Riboflavin Activated by UV Exposure Causes Oxidative DNA Damage, Which is Inhibited by Vitamin C
Gerd P. Pfeifer, Ph.D.
Beckman Research Institute
R37ES006070
NIEHS grantee Gerd Pfeifer and colleagues at the Beckman Research Institute report intriguing results of experiments involving the essential vitamin riboflavin. They found that riboflavin causes oxidative DNA damage when it is activated by ultraviolet radiation in a mouse fibroblast cell culture model.
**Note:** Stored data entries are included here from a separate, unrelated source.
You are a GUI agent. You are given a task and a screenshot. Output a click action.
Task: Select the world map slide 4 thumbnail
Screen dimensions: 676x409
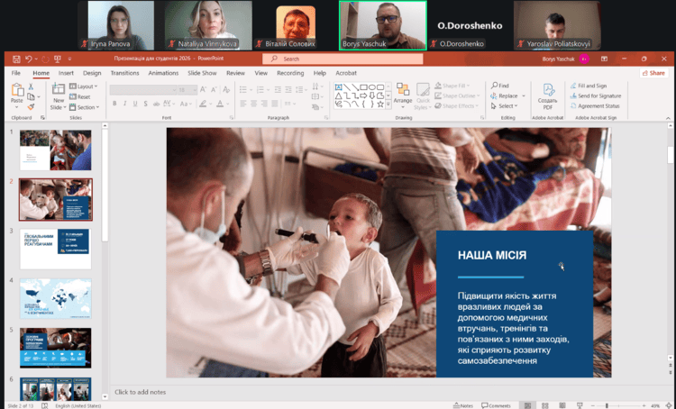tap(55, 298)
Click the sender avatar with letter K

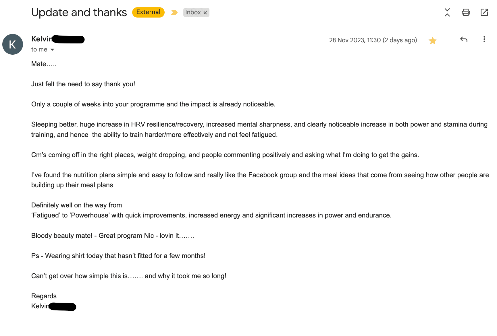coord(13,44)
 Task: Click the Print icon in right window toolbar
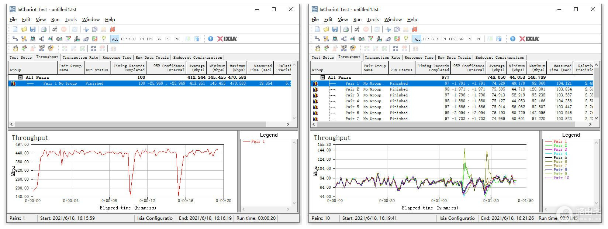346,29
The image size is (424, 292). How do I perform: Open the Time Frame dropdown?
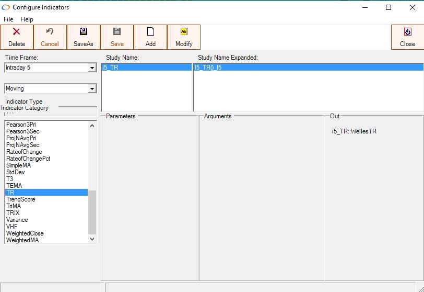tap(92, 68)
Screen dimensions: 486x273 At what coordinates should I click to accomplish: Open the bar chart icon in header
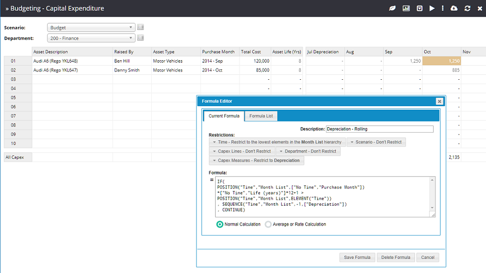coord(406,8)
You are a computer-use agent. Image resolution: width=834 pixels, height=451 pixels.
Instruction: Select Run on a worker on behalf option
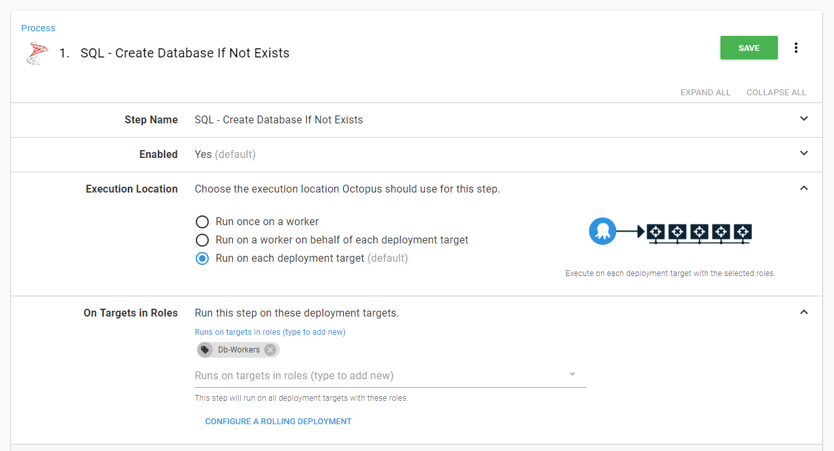(x=202, y=240)
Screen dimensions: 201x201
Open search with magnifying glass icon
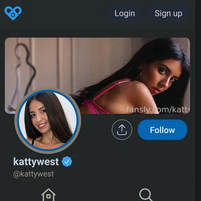[146, 195]
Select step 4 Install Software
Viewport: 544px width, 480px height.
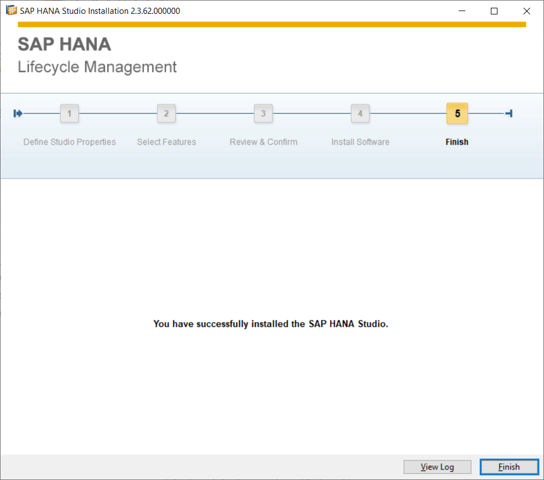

These effects were blocked when vitamin C was co-administered.
Pfeifer is one of only nine current Method to Extend Research In Time (MERIT) grantees at NIEHS. This is a prestigious award given only to very highly productive researchers who are leaders in their respective fields and have a history of good grantsmanship.
This work expands on a popular theory that wavelengths of light in the ultraviolet A (UVA) range trigger intracellular photosensitization reactions, leading to promutagenic oxidative DNA damage. Riboflavin, also known as vitamin B2, is known to be a cellular photosensitizer and was shown in the current studies to intensify the UVA-induced damage. However, vitamin C at a physiologic relevant dose exerted antioxidant effects and protected the cells from oxidative DNA damage. These findings confirm that UVA induced-genotoxicity is caused by intracellular photosensitization reactions, which generate oxidative and promutagenic damage to DNA.
Citation: Besaratinia A, Kim SI, Bates SE, Pfeifer GP. Riboflavin activated by ultraviolet A1 irradiation induces oxidative DNA damage-mediated mutations inhibited by vitamin C. Proc Natl Acad Sci U S A. 2007 Apr 3;104(14):5953-8.